Personal information
- Born: December 19, 1982 (age 43) Boardman, Ohio, U.S.
- Listed height: 6 ft 3 in (1.91 m)
- Listed weight: 298 lb (135 kg)

Career information
- High school: Bolles (Jacksonville, Florida)
- College: Louisville
- NFL draft: 2006: 3rd round, 75th overall pick

Career history
- Green Bay Packers (2006−2010); Jacksonville Jaguars (2011−2012); Seattle Seahawks (2013);

Awards and highlights
- Super Bowl champion (XLV);

Career NFL statistics
- Games played: 75
- Games started: 45
- Fumble recoveries: 1
- Stats at Pro Football Reference

= Jason Spitz =

American football player (born 1982)

Jason Spitz (born December 19, 1982) is an American former professional football player who was a center who last played in the National Football League (NFL). He was selected by the Green Bay Packers in the third round of the 2006 NFL draft. He won Super Bowl XLV with the Packers over the Pittsburgh Steelers. He played college football for the Louisville Cardinals. He was also a member of the Jacksonville Jaguars and Seattle Seahawks.

==Early life==
Spitz attended Bolles High School in Jacksonville, Florida. He was a first-team All-First Coast selection as a two-way lineman. In his senior year he had 10 sacks and 56 total tackles in the year.

==College career==
Spitz started all four years at Louisville, where he was a first-team All-Big East.
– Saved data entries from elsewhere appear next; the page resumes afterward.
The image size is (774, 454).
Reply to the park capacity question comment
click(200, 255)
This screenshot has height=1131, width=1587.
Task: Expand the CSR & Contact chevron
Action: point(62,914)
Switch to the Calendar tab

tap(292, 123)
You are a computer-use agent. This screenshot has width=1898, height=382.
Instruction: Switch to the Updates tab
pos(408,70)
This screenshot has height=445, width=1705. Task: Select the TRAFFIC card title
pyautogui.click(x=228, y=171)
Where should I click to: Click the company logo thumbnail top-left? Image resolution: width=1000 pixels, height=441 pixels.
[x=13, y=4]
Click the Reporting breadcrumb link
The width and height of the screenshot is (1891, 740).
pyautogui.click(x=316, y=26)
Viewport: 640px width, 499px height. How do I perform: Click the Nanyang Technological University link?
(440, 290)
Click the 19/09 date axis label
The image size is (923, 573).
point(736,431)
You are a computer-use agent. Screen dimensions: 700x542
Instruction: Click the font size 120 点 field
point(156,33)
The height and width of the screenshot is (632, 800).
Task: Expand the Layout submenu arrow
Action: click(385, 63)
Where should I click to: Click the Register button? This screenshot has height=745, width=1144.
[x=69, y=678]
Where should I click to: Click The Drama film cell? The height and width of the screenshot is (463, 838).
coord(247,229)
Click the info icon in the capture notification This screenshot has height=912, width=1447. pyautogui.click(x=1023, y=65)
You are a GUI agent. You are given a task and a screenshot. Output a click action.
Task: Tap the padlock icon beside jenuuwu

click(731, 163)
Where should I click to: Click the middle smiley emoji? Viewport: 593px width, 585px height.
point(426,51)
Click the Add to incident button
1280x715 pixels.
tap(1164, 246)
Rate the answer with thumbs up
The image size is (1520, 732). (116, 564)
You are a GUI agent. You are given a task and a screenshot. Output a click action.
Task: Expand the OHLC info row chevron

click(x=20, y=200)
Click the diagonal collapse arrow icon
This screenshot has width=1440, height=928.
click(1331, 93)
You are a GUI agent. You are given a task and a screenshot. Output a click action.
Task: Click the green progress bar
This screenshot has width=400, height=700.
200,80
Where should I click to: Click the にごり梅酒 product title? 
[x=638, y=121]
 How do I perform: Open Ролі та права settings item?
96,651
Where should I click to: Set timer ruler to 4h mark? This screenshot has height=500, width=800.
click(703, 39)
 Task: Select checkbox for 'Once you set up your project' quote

Spitz was originally meant to redshirt his freshman year in 2002 but was made the starting right guard during the game with Duke.

Spitz was part of a highly successful offensive line in 2003 that only allowed 13 sacks in 13 games and helped Louisville rank in the top 10 in rushing. He was appointed as a 2nd team All American All-Conference USA.

Spitz had a highly successful junior season in 2004 and started all 12 games at right guard. The Cardinal offense led Division I-A in total offense, scoring, and pass efficiency rating. He only allowed 2 1/2 sacks that season.

In his senior year in 2005, he was moved to left guard and helped the Cardinals once again rank in the top tenth in scoring, third in pass efficiency, and third in scoring. He allowed a career-low two sacks.

==Professional career==

Pre-draft measurables
| Height | Weight | Arm length | Hand span | 40-yard dash | 10-yard split | 20-yard split | 20-yard shuttle | Three-cone drill | Vertical jump | Broad jump | Bench press |
| 6 ft 3+1⁄2 in (1.92 m) | 313 lb (142 kg) | 31+1⁄4 in (0.79 m) | 9+1⁄2 in (0.24 m) | 5.44 s | 1.84 s | 3.11 s | 4.55 s | 7.82 s | 28.5 in (0.72 m) | 8 ft 6 in (2.59 m) | 25 reps |
All values from NFL Combine

===Green Bay Packers===
Spitz was ranked the sixth best offensive guard in the NFL draft. He was taken in the third round (75th overall).

===Jacksonville Jaguars===
Spitz agreed to a multi-year deal with the Jacksonville Jaguars in 2011.

Spitz spent the entire 2012 season on injured reserve.

The Jaguars released Spitz on August 19, 2013.

===Seattle Seahawks===
Spitz signed a one-year deal with the Seahawks on September 25, 2013. He was released on October 12.